In the United States, the recent $2 trillion bailout included $58 billion for struggling U.S. airlines and cargo carriers. So far, however, the major airlines based in Latin America have not seen a similar lifeline, despite massive declines in revenue and trouble with liquidity and access to credit.
After LATAM Airlines’s CEO Roberto Alvo argued for government intervention, Chile’s economy minister, Lucas Palacios, quickly ruled out a bailout. In Mexico, President Andrés Manuel López Obrador preemptively announced his opposition to “rescue plans to banks and big businesses, like they did in neoliberal times.”
For their part, investors in the United States, fearing potential airline bankruptcies, are hesitant to extend lines of credit to the region’s struggling carriers.
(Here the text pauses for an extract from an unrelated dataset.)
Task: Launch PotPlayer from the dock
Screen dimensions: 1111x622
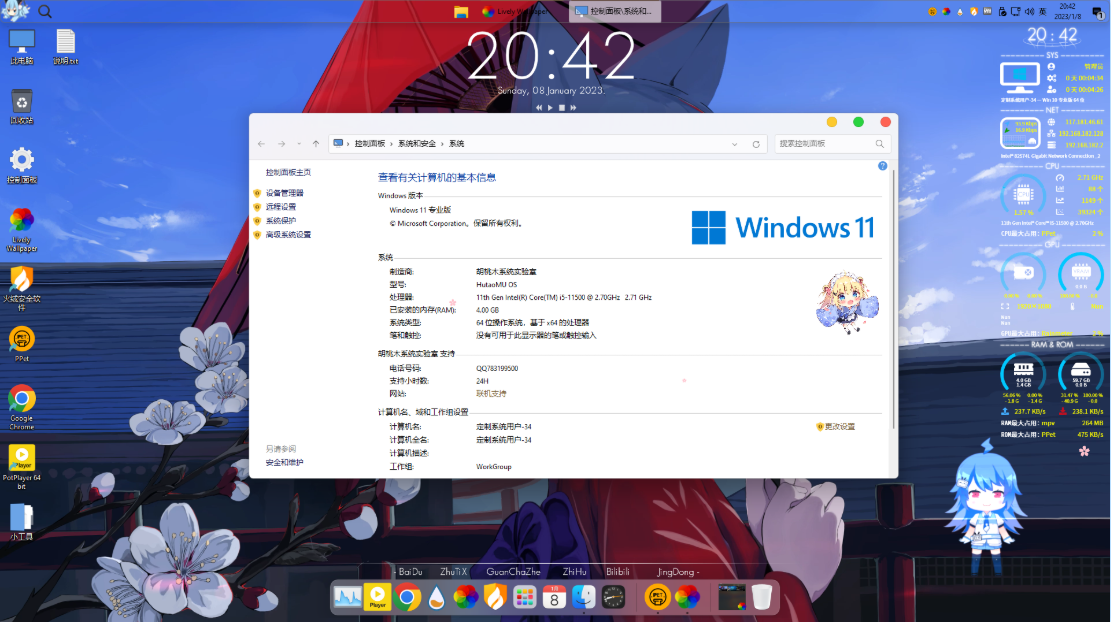Action: [377, 598]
With low liquidity and difficulty obtaining financing, analysts say bankruptcies are indeed all but certain if travel restrictions remain in place for an extended period.
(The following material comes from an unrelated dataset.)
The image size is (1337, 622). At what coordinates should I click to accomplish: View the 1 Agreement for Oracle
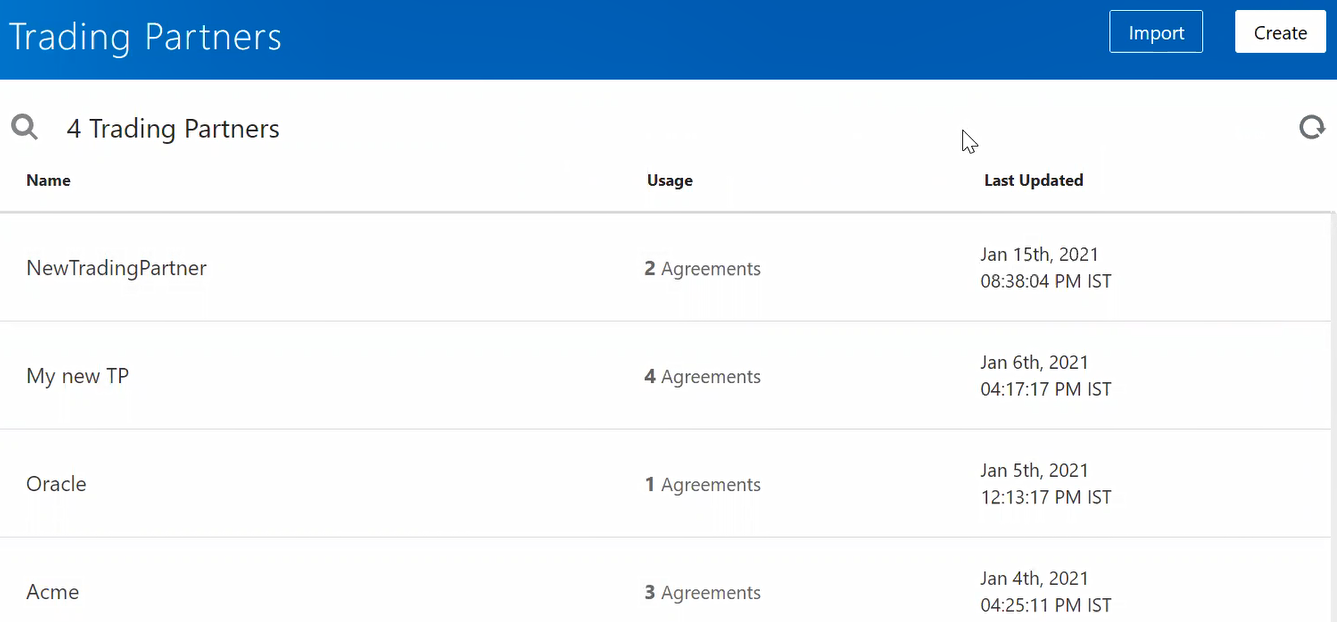702,484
While some airlines may be able to withstand a longer-term demand shock by reducing expenses, others will quickly falter. According to J.P. Morgan’s calculations, for example, Colombia’s Avianca would last only three months if all flights were grounded. Panama-based Copa Airlines, despite significant cash on hand, would not last a year.
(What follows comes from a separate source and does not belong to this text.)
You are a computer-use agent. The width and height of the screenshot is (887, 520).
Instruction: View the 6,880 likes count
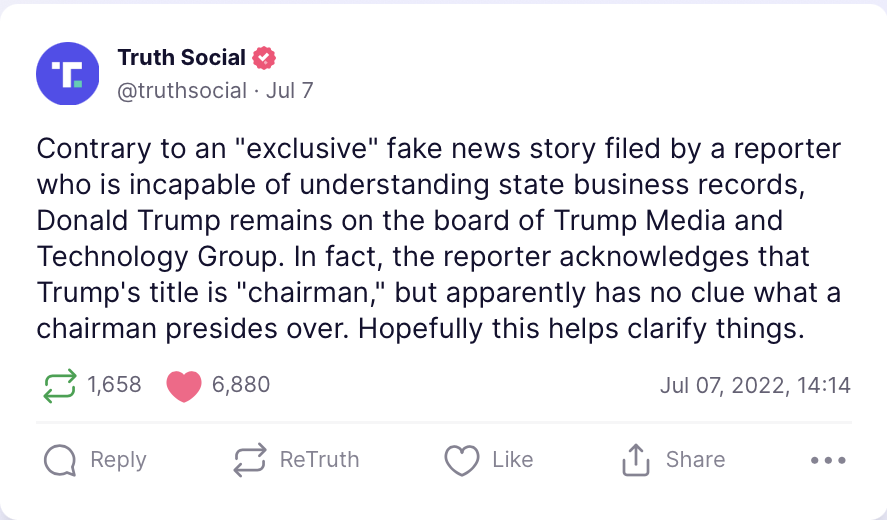click(241, 385)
Between a Quarantine and a Bankruptcy
The travel paralysis has left Latin America’s airlines short of cash and with nowhere to turn. As Latin America’s private sector gasps for air, banks in the region do not appear eager to lend to the airline industry.
The Brazilian state development bank BNDES is reportedly considering financing mechanisms. But should no one come to the rescue, the region’s airlines might find it difficult to recover. That would have broad economic implications, beyond a significant loss of employment in aviation. For one, the region’s tourism sector would be seriously harmed, and critical business travel could become more complicated and costly. In 2016, the air transport industry represented 2.8 percent of total employment in the region, and 3.3 percent of GDP, according to the International Civil Aviation Organization.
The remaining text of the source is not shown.